A Little History

We are a family owned and operated farm, started by our ancestors in 1904.  They came to Hadley for its rich soil on the Connecticut River to start a produce farm and raise a small head of cattle.  Milk was brought by horse and wagon to the local train station to be delivered to the dairy.  The next two generations of the family ran the farm but began concentrating on crops such as tobacco, onions and potatoes.  In 1980, John Kokoski, the fourth generation took over the reins of the farm from his father and started establishing his registered Jersey herd.

By 1995, milk was bottled in glass and sold out of a small store in the old milk room of the barn.  Neighbors loved the idea of local, fresh milk in glass returnable bottles and soon the local restaurant scene wanted their hands on this rich, delicious milk.  Plastic bottles were then introduced to meet wholesale demands and in 2004, a processing and bottling plant was built on the farm.   The herd size continued to grow throughout the years, and a new free stall barn was built to accommodate the demand.   


Today, Mapleline Farm's milk can be found throughout Massachusetts.  The herd has been recognized nationally for type and production and we are active members of the American Jersey Cattle Association and local farm associations.  Although the farm has been experiencing growth over the past 20 years, we still remain committed to producing and maintaining a healthy Jersey herd, preserving the farm land for our future generations and building a sustainable business model.    Our family shares the same concerns that yours does about knowing the origins of your food, and supporting local agriculture and locally owned businesses. 

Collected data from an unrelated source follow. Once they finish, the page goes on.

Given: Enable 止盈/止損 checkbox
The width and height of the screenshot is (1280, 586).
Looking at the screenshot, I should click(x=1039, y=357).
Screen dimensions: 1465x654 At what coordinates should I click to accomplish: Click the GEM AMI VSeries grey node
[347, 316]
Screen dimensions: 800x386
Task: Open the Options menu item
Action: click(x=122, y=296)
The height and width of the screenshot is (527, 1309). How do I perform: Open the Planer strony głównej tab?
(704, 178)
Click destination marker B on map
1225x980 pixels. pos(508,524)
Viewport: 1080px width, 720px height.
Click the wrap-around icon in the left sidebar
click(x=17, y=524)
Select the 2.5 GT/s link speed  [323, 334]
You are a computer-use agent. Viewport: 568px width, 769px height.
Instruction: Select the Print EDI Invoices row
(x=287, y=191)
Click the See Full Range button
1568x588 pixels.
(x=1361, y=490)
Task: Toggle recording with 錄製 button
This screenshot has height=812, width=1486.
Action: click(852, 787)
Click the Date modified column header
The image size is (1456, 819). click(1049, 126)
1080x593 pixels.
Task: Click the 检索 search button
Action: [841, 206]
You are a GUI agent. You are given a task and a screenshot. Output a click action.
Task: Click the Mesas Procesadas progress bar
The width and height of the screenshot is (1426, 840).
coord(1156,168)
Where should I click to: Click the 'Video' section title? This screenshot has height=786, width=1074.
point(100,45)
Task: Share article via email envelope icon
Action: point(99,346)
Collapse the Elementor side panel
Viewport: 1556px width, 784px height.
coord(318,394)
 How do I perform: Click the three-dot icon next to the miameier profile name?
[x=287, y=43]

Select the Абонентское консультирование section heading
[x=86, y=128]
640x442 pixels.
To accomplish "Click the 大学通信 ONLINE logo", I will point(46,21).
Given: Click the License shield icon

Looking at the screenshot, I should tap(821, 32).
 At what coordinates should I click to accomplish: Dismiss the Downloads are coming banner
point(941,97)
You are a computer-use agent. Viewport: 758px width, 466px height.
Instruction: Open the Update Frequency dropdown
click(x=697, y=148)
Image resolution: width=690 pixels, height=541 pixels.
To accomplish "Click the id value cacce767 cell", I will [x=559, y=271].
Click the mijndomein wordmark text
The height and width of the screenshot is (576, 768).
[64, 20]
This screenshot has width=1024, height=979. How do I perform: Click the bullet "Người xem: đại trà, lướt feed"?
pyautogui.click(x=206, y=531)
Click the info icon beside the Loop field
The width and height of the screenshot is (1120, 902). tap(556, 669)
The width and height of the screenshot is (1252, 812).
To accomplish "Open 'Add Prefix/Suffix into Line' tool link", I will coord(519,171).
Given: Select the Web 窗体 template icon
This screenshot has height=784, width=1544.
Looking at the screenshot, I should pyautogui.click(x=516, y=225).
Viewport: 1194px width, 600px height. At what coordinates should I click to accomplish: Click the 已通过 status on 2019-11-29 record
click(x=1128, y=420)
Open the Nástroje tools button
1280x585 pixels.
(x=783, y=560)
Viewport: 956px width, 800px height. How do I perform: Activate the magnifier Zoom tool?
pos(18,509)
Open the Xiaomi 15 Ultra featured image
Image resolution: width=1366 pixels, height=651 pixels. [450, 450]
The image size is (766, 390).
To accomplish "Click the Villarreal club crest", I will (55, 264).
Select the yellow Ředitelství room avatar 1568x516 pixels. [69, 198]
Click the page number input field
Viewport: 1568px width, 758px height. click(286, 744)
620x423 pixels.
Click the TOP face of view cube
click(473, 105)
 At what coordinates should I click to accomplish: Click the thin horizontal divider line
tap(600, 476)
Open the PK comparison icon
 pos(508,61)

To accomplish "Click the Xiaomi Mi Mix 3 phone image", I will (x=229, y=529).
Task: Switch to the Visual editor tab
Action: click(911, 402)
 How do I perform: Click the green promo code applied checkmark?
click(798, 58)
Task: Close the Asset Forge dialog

We are deeply committed to the environment and have taken numerous steps over the years to become more energy efficient and operate all aspects of the farm in an eco-friendly way. One of the most obvious “green things” we do is bottle our milk in glass.  All of our re-usable glass bottles are washed on-site in our processing plant. The waste water from our bottle washer (grey water) is sent over to our manure slurry storage. Here the water is mixed with manure from the barns and provides a healthy balance of nutrients for natural field fertilization.

We also produce about 150kW of solar power, with panels placed only on rooftop real estate, not to compromise our pastures and crop fields.  Other measures that we have in place is energy-efficient lighting and cooling systems, and variable speed pumps for the milking equipment.